→ **TASK TO COMPLETE**:
Extract, word for word, the portion of the door push bar patent text below from "One type of" up to and including "other public buildings.".

→ **TEXT SEGMENT**:
This invention relates to door latch devices, and more particularly to cover trims for a push bar of an exit device for a door, as well as to methods for their fabricating and installation.
A common complication of hospital care involves hospital-acquired infections from pathogenic microbes transmitted from and to hospital patients, staff and visitors via frequently touched environmental surfaces. Such surfaces, which include many types of commonly used door knobs and push plates, are recognized as reservoirs for the spread of such microbes notwithstanding hand hygienic and environmental cleaning practices for attempting to control infections.
It is well known that metallic copper surfaces are antimicrobial. See, for example, Michael G. Schmidt et al., “Sustained Reduction of Microbial Burden on Common Hospital Surfaces through Introduction of Copper”, Journal of Clinical Microbiology, v. 50, n. 7, pp. 2217-2223 (July 2012), concluding that “reducing the overall microbial burden on a continuous basis with the introduction of continuously active antimicrobial copper surfaces, as evidenced in this study and others, may provide a safer environment for hospital patients, health care workers, and visitors.”
A PowerPoint (registered trademark of Microsoft Corporation) presentation by Harold Michels (of Copper Development Association, Inc.), titled “Antimicrobial Properties of Copper Alloys and their Applications”, reports testing results on solid copper and a variety of copper alloys containing between 60% and 95% copper. These tests showed a greater than 99% continuous reduction of bacterial contamination for solid copper as well as for each of the copper alloys. The U.S. Environmental Protection Agency (EPA) has currently issued public health registrations for antimicrobial copper to cover 479 copper alloys.
One type of frequently touched surfaces in hospital environments is the outer or touch surface of the push bar of an exit device secured to a normally latched hospital door. See for exampled, U.S. Pat. No. 4,167,280 of Godec et al., incorporated herein by reference. Although some door hardware made of copper alloys have been marketed, many push bars for door exit devices have been and are continued to be made of metals which have little or no antimicrobial properties, such as stainless steel and anodized aluminum. Consequently, a large number of such exit devices having non-antimicrobial push bars are installed in hospitals, schools and other public buildings.

→ **RECORD EXCERPTS**:
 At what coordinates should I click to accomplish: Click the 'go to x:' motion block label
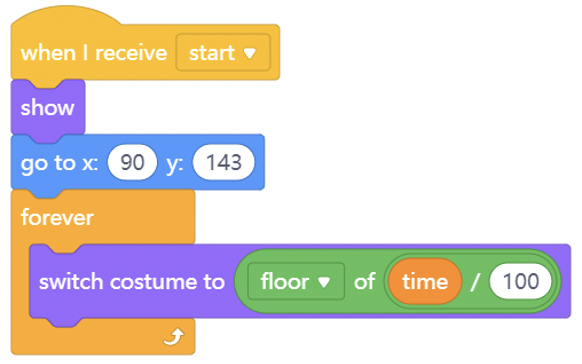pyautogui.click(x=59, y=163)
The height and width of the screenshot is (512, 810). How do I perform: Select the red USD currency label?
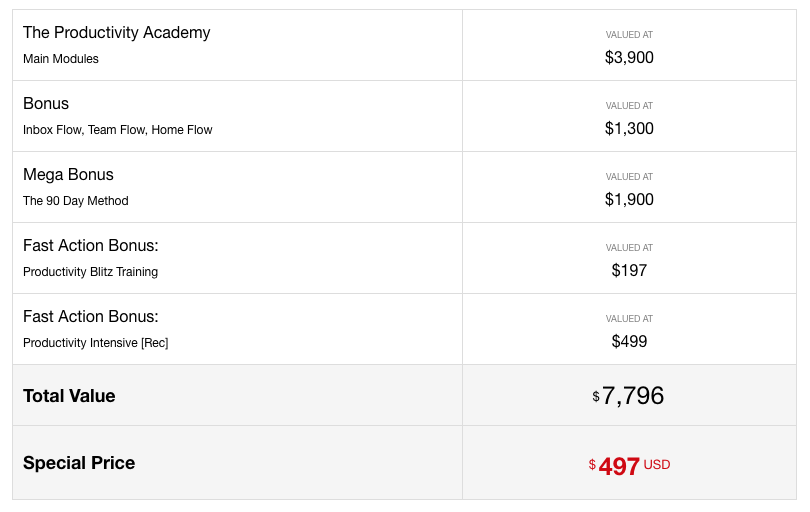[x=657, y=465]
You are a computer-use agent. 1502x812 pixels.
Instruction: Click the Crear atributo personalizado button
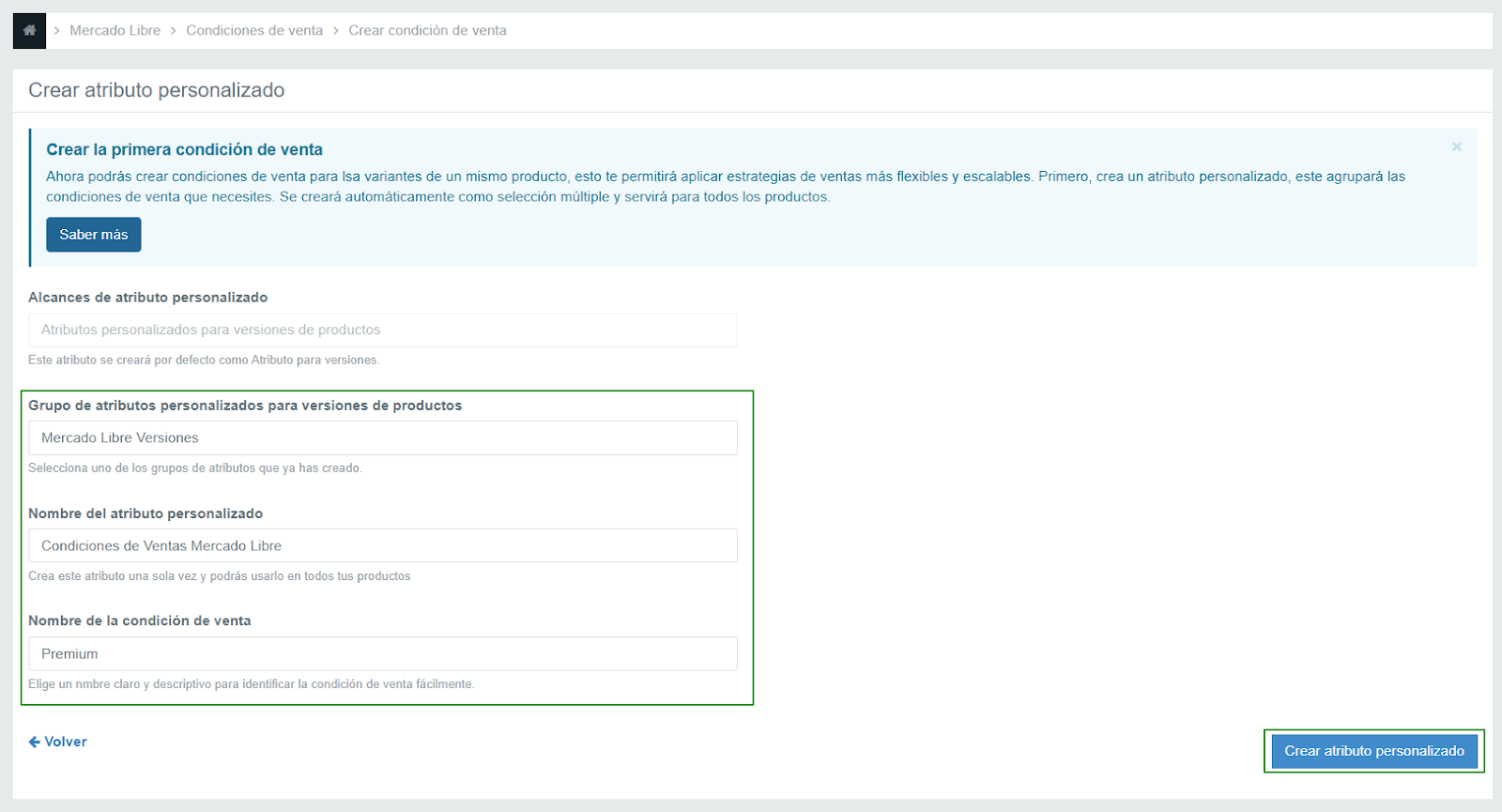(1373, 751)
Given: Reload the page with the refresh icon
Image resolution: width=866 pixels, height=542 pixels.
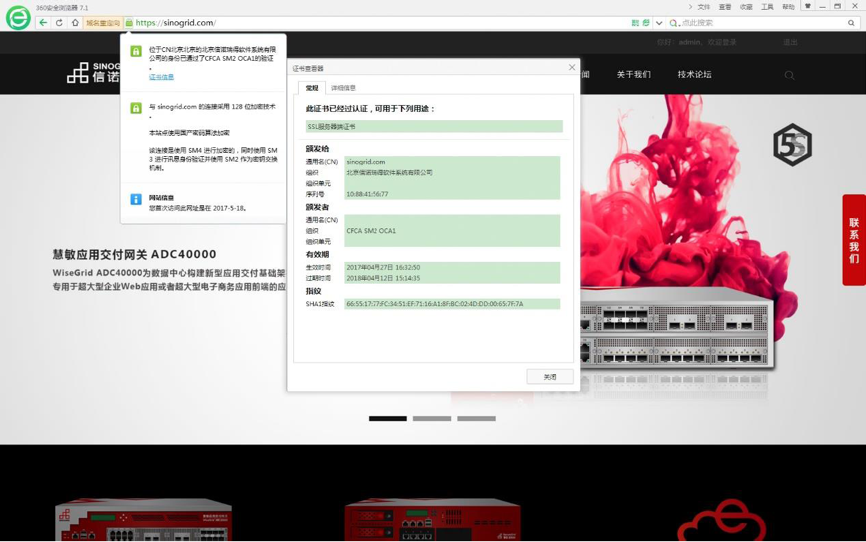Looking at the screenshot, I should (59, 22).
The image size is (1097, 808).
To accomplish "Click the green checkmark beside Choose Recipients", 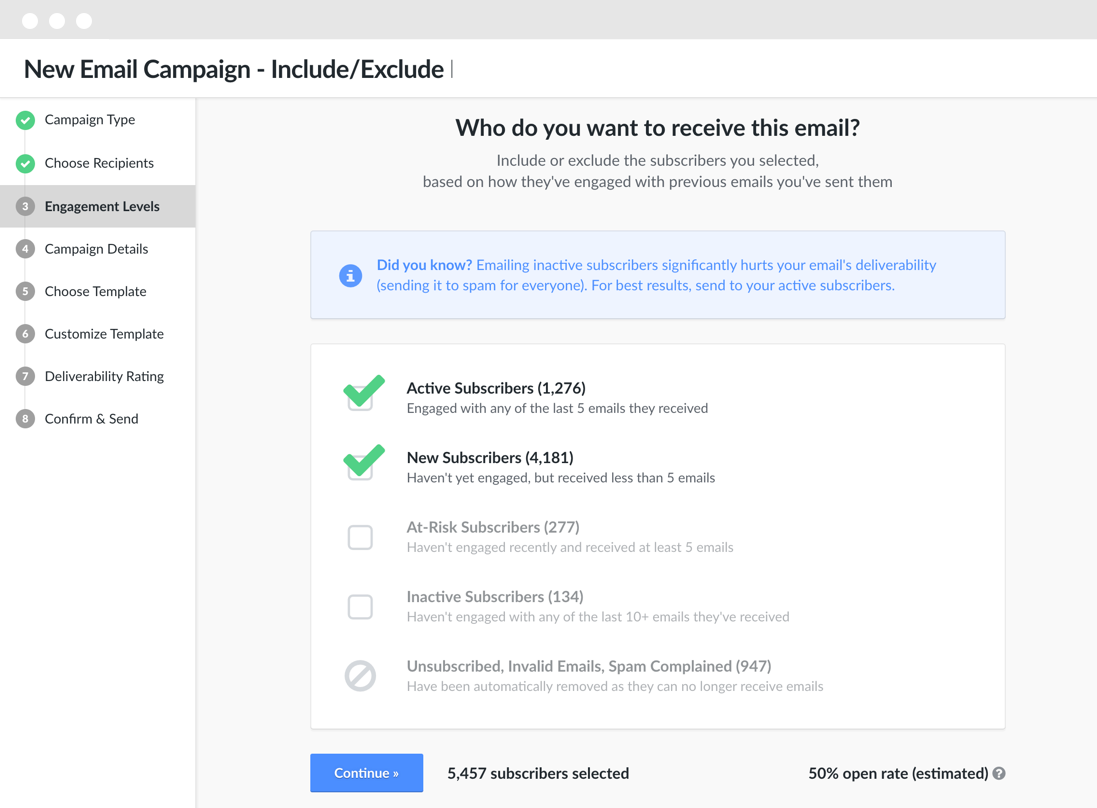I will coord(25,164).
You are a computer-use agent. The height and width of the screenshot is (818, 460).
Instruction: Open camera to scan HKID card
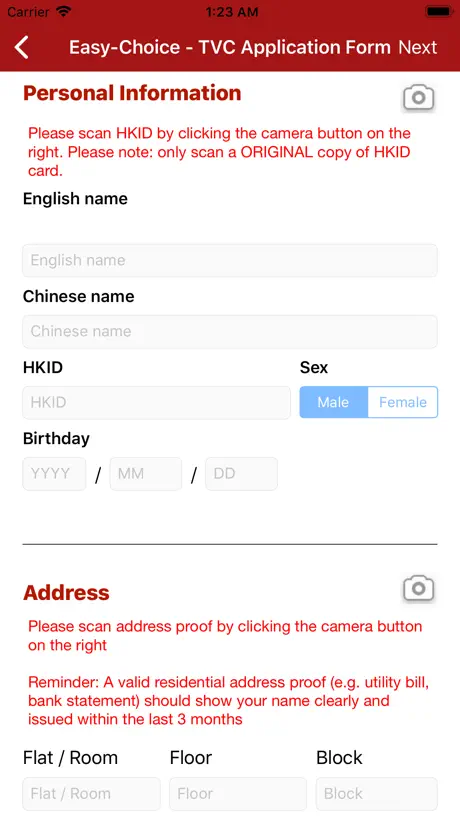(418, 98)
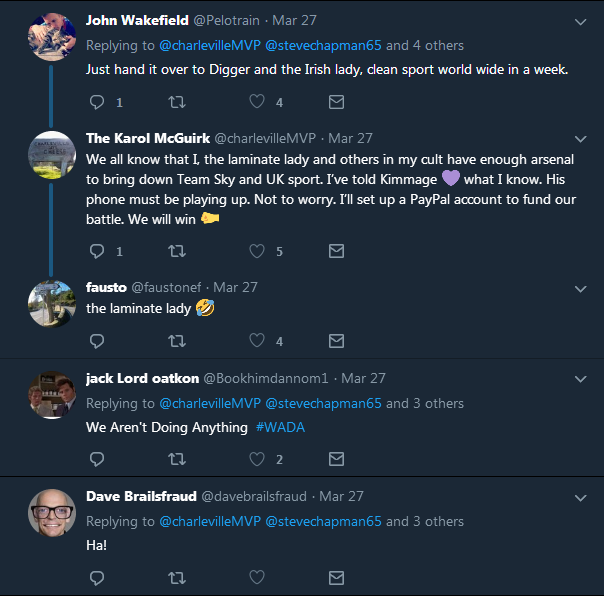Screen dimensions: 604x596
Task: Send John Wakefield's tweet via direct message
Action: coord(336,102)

→ **EXERCISE ANSWER**:
One type of frequently touched surfaces in hospital environments is the outer or touch surface of the push bar of an exit device secured to a normally latched hospital door. See for exampled, U.S. Pat. No. 4,167,280 of Godec et al., incorporated herein by reference. Although some door hardware made of copper alloys have been marketed, many push bars for door exit devices have been and are continued to be made of metals which have little or no antimicrobial properties, such as stainless steel and anodized aluminum. Consequently, a large number of such exit devices having non-antimicrobial push bars are installed in hospitals, schools and other public buildings.